Vor allem gerechter soll es werden
Mexikos neu gewählter Linkspräsident will ökonomische Perspektiven für die Jugend und den abgehängten Süden des Landes schaffen. Die Wirtschaftselite quittiert die Ankündigungen mit Zustimmung.
MEXIKO-STADT. Ein Land wählt links, und die Finanzmärkte jubeln. Für Mexiko, die zweitgrößte Volkswirtschaft Lateinamerikas, hat dieser sonst seltene Satz eine Woche nach der Wahl von Andrés Manuel López Obrador („AMLO“) historische Gültigkeit. Keine Kapitalflucht, kein taumelnder Peso, keine roten Zahlen am Börsenbarometer IPC. Mexikos Finanz- und Wirtschaftswelt hat den Sieg des 64-Jährigen am 1. Juli und vor allem seine schnellen Botschaften einer wirtschaftlichen Kontinuität mit großer Beruhigung aufgenommen.

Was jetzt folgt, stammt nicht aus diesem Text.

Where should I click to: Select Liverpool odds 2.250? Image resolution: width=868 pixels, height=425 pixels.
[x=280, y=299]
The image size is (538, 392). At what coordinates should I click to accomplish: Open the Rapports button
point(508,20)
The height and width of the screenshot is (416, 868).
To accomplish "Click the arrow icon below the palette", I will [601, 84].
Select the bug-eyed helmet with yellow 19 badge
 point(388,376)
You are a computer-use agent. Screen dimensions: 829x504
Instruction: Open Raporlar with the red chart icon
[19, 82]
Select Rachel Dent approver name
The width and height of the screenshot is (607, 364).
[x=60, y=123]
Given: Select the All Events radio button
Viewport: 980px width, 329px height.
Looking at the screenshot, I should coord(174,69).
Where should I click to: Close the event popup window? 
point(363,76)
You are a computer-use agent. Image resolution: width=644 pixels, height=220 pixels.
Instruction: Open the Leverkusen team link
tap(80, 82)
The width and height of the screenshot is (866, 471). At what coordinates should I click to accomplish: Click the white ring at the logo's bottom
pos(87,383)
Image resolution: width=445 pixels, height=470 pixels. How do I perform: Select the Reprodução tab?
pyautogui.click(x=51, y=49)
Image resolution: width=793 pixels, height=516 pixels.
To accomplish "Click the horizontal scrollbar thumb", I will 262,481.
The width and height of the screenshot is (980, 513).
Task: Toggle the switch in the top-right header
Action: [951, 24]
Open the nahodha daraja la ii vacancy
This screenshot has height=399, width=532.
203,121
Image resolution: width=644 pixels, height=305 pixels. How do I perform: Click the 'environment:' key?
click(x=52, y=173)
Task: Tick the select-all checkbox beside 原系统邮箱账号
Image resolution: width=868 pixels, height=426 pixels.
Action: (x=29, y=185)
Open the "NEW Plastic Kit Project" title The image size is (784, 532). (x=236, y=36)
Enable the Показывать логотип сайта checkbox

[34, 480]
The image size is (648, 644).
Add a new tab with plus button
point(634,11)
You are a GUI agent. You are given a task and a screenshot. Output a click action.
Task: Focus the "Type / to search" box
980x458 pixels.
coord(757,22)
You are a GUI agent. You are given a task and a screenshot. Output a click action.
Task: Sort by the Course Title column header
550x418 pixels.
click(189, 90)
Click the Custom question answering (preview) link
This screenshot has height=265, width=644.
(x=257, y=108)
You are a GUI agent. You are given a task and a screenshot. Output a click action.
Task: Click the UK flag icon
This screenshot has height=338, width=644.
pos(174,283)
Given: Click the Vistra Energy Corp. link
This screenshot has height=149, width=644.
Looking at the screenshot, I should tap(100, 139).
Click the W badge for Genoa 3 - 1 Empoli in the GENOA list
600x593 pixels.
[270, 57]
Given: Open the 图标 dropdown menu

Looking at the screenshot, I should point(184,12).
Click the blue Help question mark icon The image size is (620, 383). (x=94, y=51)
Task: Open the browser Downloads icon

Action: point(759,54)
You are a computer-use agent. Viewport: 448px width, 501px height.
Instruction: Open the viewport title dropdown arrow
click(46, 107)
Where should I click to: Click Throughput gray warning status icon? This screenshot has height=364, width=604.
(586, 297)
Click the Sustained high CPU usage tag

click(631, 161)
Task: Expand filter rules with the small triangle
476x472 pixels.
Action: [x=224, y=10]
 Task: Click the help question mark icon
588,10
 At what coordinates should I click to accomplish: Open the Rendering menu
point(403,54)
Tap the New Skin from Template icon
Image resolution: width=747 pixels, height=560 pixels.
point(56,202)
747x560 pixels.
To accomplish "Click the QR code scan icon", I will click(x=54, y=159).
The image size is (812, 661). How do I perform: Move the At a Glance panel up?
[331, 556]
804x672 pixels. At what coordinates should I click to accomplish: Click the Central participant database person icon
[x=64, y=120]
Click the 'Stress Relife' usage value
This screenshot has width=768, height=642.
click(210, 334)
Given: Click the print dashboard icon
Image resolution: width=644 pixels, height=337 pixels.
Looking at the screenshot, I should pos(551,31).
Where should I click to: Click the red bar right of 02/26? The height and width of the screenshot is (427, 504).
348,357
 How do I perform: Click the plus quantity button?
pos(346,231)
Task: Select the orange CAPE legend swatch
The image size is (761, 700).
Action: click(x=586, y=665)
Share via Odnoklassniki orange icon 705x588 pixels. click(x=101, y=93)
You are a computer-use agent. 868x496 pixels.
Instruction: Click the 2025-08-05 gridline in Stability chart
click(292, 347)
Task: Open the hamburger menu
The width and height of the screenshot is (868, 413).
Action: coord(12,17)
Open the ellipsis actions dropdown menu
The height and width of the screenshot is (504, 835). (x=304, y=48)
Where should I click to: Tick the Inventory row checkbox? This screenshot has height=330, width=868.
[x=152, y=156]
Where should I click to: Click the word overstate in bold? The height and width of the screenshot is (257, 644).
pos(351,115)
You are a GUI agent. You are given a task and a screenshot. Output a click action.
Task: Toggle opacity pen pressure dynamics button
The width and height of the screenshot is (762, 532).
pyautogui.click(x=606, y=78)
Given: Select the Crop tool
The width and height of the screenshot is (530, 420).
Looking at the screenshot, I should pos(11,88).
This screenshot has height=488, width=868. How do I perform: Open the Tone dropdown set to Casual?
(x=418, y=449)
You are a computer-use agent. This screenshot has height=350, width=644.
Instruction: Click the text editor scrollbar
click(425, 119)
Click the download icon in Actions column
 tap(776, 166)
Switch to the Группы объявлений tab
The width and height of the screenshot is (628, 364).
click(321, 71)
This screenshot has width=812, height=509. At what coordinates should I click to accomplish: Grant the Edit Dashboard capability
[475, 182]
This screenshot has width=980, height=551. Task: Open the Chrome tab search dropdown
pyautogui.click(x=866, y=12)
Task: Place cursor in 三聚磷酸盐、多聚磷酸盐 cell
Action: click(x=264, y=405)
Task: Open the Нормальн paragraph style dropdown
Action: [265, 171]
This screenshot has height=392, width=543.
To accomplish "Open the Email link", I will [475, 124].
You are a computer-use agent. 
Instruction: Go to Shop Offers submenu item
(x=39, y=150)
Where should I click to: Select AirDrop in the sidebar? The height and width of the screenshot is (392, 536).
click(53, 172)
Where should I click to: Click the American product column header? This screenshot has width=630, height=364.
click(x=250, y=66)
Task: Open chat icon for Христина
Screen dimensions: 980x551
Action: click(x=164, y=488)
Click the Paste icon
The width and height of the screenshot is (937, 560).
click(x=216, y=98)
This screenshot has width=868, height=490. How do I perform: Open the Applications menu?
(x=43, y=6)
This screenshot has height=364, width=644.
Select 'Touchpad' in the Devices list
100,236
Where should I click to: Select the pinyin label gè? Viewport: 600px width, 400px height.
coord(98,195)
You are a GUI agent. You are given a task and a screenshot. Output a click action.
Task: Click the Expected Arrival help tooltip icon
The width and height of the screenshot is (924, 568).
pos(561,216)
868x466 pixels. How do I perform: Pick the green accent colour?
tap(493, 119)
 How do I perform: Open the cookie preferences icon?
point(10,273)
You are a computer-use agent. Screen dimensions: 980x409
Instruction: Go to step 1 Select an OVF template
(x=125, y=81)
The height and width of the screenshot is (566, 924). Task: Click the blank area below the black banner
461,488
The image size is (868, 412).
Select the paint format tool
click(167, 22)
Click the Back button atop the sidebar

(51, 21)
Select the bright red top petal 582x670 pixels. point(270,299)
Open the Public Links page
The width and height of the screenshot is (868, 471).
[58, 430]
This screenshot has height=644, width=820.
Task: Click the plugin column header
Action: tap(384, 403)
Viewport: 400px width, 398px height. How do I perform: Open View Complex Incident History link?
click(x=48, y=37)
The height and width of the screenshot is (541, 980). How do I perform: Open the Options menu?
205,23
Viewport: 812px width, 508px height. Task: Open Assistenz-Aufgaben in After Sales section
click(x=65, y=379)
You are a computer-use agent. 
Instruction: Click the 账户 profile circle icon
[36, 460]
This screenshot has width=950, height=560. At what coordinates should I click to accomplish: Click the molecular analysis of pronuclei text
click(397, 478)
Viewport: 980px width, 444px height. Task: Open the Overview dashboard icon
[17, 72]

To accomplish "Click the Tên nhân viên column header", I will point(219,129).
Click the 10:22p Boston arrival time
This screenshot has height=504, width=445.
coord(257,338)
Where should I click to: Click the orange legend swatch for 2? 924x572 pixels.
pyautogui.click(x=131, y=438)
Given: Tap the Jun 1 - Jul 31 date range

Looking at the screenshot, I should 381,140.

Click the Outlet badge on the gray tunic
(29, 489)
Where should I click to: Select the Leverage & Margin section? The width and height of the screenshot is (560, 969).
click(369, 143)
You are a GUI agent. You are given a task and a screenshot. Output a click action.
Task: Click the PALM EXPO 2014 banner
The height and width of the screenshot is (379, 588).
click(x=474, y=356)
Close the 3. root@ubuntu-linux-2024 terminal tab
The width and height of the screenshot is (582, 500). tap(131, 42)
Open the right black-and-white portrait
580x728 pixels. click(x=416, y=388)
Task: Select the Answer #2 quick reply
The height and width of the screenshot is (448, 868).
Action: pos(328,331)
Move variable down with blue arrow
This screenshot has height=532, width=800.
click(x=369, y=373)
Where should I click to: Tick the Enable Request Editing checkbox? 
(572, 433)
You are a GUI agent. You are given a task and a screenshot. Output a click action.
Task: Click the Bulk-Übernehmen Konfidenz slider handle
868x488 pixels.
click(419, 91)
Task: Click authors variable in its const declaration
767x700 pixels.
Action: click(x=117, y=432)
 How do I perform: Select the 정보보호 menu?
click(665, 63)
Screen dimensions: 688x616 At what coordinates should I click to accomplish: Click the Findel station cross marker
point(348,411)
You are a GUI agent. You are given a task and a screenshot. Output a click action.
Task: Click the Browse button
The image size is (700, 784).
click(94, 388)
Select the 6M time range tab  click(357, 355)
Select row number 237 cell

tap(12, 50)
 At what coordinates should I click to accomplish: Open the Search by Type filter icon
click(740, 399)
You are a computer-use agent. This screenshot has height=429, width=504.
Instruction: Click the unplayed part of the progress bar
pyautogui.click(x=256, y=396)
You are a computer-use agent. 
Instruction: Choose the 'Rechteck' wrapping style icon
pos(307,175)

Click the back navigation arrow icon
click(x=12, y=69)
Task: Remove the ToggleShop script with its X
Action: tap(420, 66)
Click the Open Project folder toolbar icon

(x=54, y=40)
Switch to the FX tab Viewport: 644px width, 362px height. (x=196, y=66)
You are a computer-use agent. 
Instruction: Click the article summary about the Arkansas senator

Der Präsident sagt Vorsicht in Sachen Finanzen zu, garantiert die Unabhängigkeit der Zentralbank und lässt den Unternehmern freie Hand. Zudem will er einen neuen Ansatz suchen, um die Kriminalität im Lande zu bekämpfen. Dies waren Signale, mit denen die Märkte und Experten vor der Wahl nicht gerechnet hatten. Die Opposition hatte versucht, den Linkspolitiker als einen Nationalisten und Populisten darzustellen, der Mexiko nach dem Vorbild Venezuelas in ein autoritäres, staatsdirigistisches Land umwandeln wolle. Diese Befürchtungen sind vorerst vom Tisch.
Auch beim Kampf gegen das organisierte Verbrechen machte López Obrador erste Ankündigungen. Von Mitte Juli an will er mit in- und ausländischen Experten das „mexikanische Rezept“zur Eindämmung der Gewalt beraten, der pro Jahr 30.000 Menschen zum Opfer fallen.
Die mexikanischen Unternehmer haben schnell von Widerstand während des Wahlkampfs auf Kooperation mit López Obrador umgeschaltet. „AMLO“traf sich gleich an den beiden Tagen nach der Wahl mit dem Unternehmerverband CCE und dem scheidenden Präsidenten Enrique Peña Nieto, um sich über die Perspektiven der Neuverhandlung der Nordamerikanischen Freihandelszone (NAFTA) mit den USA und Kanada zu informieren. López Obrador hat offenbar kein Interesse daran, die Gespräche zu beenden oder die mexikanische Verhandlungsposition zu modifizieren.
López Obrador und seine Wirtschaftsberater vereinbarten mit den Unternehmern bereits konkrete Ziele. Gemeinsam soll ein duales Ausbildungsmodell entwickelt werden, das den mexikanischen Jugendlichen eine bessere Perspektive auf dem Arbeitsmarkt ermöglicht. Das war eines der zentralen Wahlversprechen von López Obrador. Zudem vereinbarten beide Seiten, ein Investitionsprogramm für den Süden Mexikos auszuarbeiten, wo der überwiegende Teil der armen und abgehängten Mexikaner lebt.
Der künftige Präsident, der am 1. Dezember sein Amt antritt, will in unterschiedlichen Foren die Vorschläge von Organisationen der Zivilgesellschaft, Menschenrechtsaktivisten, Kirchenvertretern, Politikern und ausländischen Experten hören. Ziel solle es sein, hieß es in Mexiko-Stadt, eine Strategie zu erarbeiten, mit der das Militär im Laufe der kommenden drei Jahre von der Straße abgezogen und in die Kasernen zurückgeschickt werden kann. Seit 2006 obliegt den Soldaten in weiten Teilen Mexikos die Kriminalitätsbekämpfung.